Literatur, Österreich, Roman

Doris Knecht. Die Nachricht (2021)

Nachrichten eines anonymen Stalkers belästigen die Witwe Ruth und nach und nach auch die Personen ihres Umfelds. Diese Nachrichten übermitteln ihr „Die Nachricht“: dass sie als Frau scheinbar das geborene Opfer ist. Und sie bleibt im Verlauf der Handlung nicht das einzige Opfer männlicher Gewalt.

Ruth lebt nach dem Tod ihres Mannes vor wenigen Jahren allein mit ihrem Sohn in dem Dorf, in dem ihr Mann Ludwig das gemeinsame Haus gebaut hatte. Sie arbeitet als Autorin von Drehbüchern, ist oft auch beruflich in Wien, kennt viele Leute, hat einige gute Freunde und ist durchaus internetaffin. Dass sie nach dem tödlichen Unfall ihres Mannes erfahren hat, dass er eine Affäre hatte, macht ihr allerdings immer noch ein wenig zu schaffen.

Angriff aus dem Hinterhalt

Das ändert sich, als sie den Psychologen Simon Brunner kennenlernt und beide so etwas wie eine Beziehung beginnen. Ruth denkt gerade daran, dass sie vielleicht doch noch mal mit einem Mann glücklich werden könnte, da kommen die ersten Nachrichten via Facebook-Messenger. Sie wird beschimpft und beleidigt, die Affäre ihres Mannes wird angesprochen. Anfangs kann sie die Nachrichten noch halbwegs ignorieren, immer kommen sie von Accounts, die danach sofort wieder gelöscht werden. Internet-Trolle sind ihr natürlich ein Begriff.

Die Erwartungen der anderen

Doch dabei bleibt es nicht. Auch ihre Freunde bekommen nach und nach diverse Nachrichten, sogar ihre Kinder und ihre Auftraggeber. Und die Nachrichten werden immer persönlicher, enthalten immer mehr Details aus Ruths Leben. Auch wenn sie eigentlich absolut selbstständig ist und mit beiden Beinen fest in der Realität steht, wächst Ruths Verunsicherung. Wer zieht einen Gewinn daraus, sie so zu beleidigen, sie überall schlecht zu machen? Und könnte sie selber es irgendwie abwenden? Sollte sie tatsächlich aus dem Dorf wegziehen, was ihre Nachbarn ihr mit Blicken und Bemerkungen zu verstehen geben? Hätte sie nichts mit Simon Brunner anfangen sollen? Wessen Erwartungen entspricht sie nicht mit ihrem Leben?

Gelesenes anwenden ->
**A)** Prüfen Sie, ob die folgenden Aussagen mit der Buchbesprechung übereinstimmen, und antworten Sie jeweils mit Ja oder Nein samt wörtlichem Zitat der entscheidenden Stelle. (i) Ruth verdient ihr Geld mit dem Schreiben von Drehbüchern. (ii) Die beleidigenden Nachrichten stammen stets von ein und demselben Account. (iii) Das Haus im Dorf wurde von Ruths Mann Ludwig gebaut.
**B)** Geben Sie aus der Buchbesprechung alles von „Literatur, Österreich, Roman“ bis hinunter zu „wenig zu schaffen.“ wortgetreu wieder.

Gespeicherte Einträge
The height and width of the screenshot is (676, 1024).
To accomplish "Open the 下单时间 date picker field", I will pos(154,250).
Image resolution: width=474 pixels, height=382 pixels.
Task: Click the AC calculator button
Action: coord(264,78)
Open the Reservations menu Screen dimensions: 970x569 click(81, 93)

Lösungen nach Nummern ->
**A)**
(i) Ja: „Sie arbeitet als Autorin von Drehbüchern“
(ii) Nein: „immer kommen sie von Accounts, die danach sofort wieder gelöscht werden“
(iii) Ja: „in dem ihr Mann Ludwig das gemeinsame Haus gebaut hatte“

**B)**
Literatur, Österreich, Roman

Doris Knecht. Die Nachricht (2021)

Nachrichten eines anonymen Stalkers belästigen die Witwe Ruth und nach und nach auch die Personen ihres Umfelds. Diese Nachrichten übermitteln ihr „Die Nachricht“: dass sie als Frau scheinbar das geborene Opfer ist. Und sie bleibt im Verlauf der Handlung nicht das einzige Opfer männlicher Gewalt.

Ruth lebt nach dem Tod ihres Mannes vor wenigen Jahren allein mit ihrem Sohn in dem Dorf, in dem ihr Mann Ludwig das gemeinsame Haus gebaut hatte. Sie arbeitet als Autorin von Drehbüchern, ist oft auch beruflich in Wien, kennt viele Leute, hat einige gute Freunde und ist durchaus internetaffin. Dass sie nach dem tödlichen Unfall ihres Mannes erfahren hat, dass er eine Affäre hatte, macht ihr allerdings immer noch ein wenig zu schaffen.